**What to work on:** Collect every line of the rows below that contains the string "menu", matching case exactly, and copy each one out in full.

**Data provided:**
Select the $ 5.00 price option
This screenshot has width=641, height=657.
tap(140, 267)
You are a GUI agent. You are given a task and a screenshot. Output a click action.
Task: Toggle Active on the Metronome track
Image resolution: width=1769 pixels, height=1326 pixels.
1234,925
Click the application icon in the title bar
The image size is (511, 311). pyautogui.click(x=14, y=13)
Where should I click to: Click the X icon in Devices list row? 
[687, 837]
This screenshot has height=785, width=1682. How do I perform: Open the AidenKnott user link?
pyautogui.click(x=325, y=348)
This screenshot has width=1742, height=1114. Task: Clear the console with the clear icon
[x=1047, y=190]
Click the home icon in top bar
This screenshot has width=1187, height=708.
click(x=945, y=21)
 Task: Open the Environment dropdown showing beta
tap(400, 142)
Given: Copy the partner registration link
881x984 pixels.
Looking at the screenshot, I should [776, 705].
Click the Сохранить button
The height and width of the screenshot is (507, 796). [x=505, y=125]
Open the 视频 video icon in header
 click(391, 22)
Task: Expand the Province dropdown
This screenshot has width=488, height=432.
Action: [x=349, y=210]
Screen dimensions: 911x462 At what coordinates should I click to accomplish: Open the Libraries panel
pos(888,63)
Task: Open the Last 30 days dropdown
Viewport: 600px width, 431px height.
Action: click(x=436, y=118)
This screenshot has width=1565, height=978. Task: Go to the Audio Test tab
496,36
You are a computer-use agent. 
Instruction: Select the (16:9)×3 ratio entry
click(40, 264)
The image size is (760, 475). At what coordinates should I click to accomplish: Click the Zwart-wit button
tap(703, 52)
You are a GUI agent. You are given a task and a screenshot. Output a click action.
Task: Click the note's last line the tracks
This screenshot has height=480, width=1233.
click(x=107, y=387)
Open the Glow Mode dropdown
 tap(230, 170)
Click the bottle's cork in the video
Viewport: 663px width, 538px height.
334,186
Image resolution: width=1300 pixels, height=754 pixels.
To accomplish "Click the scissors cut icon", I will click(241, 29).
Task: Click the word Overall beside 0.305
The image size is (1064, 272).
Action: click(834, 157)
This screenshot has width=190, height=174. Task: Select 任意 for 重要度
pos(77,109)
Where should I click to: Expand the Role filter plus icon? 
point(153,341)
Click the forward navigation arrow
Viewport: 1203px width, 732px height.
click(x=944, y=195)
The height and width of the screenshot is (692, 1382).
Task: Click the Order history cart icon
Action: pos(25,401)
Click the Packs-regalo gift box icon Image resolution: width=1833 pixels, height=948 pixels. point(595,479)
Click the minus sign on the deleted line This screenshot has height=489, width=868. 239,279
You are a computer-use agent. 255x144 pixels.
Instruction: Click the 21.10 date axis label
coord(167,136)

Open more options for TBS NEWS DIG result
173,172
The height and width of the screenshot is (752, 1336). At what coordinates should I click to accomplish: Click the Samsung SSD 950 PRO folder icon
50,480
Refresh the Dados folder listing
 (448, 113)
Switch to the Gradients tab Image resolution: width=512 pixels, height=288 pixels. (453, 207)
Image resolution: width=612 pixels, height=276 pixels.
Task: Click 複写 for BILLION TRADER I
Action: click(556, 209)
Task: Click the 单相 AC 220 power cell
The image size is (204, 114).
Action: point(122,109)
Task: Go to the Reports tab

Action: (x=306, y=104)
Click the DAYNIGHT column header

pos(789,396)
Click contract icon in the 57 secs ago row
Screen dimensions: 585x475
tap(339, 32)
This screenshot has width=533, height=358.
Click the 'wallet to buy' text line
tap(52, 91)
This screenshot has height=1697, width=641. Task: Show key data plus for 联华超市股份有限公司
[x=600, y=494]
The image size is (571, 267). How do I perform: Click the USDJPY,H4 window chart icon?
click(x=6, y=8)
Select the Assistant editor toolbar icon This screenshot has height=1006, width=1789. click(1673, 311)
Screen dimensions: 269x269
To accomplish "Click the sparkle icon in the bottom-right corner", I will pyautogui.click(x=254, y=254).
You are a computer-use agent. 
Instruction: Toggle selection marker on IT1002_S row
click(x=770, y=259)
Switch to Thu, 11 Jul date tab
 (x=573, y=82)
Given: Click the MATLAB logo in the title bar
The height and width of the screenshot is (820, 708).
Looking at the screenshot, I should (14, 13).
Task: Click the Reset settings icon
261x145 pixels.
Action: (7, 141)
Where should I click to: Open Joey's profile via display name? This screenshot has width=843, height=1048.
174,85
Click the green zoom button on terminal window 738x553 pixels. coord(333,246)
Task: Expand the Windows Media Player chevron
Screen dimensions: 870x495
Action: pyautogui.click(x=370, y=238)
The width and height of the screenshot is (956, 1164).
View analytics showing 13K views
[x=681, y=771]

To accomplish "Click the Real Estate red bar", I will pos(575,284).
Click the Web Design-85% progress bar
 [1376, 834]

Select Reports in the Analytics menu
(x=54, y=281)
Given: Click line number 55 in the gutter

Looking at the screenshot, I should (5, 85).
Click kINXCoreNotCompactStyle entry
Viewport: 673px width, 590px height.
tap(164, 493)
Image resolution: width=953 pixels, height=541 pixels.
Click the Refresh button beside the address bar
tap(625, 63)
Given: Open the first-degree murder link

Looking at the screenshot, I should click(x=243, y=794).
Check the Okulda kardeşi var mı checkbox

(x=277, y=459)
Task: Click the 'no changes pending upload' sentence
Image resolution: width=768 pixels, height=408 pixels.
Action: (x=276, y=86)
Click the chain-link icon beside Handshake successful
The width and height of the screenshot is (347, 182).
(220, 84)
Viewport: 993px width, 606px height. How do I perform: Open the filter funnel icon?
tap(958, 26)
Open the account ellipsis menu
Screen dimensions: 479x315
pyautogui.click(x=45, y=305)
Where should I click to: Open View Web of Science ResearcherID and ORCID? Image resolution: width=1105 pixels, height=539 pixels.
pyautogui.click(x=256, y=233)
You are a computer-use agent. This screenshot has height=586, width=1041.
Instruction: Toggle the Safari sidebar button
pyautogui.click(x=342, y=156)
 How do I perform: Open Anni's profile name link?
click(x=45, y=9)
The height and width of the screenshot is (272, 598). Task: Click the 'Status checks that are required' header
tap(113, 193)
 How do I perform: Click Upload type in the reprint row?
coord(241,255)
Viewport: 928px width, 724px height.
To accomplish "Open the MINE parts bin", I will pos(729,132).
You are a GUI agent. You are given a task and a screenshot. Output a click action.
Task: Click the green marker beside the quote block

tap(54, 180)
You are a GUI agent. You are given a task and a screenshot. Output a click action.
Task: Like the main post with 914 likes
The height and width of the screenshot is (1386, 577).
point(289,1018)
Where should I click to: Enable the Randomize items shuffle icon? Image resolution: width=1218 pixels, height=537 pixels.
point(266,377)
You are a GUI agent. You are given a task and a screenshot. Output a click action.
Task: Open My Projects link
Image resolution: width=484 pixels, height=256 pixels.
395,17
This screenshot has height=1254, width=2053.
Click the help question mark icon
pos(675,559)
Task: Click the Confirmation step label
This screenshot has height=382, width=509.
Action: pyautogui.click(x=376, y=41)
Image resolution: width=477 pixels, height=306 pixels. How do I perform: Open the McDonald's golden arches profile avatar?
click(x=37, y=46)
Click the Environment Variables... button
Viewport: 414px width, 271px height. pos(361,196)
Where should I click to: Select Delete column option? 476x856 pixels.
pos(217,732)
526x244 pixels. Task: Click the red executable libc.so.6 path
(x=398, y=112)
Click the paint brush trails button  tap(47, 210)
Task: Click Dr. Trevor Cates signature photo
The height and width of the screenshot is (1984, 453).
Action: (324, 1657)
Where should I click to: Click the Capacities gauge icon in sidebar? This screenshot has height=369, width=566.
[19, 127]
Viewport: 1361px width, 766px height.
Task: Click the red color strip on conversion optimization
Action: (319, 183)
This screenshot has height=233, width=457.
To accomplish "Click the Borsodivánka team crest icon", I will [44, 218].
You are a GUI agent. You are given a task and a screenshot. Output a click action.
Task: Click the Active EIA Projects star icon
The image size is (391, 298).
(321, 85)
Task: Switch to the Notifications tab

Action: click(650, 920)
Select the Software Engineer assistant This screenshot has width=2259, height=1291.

**Exercise output:**
Select Reports in the Analytics menu
Open the account ellipsis menu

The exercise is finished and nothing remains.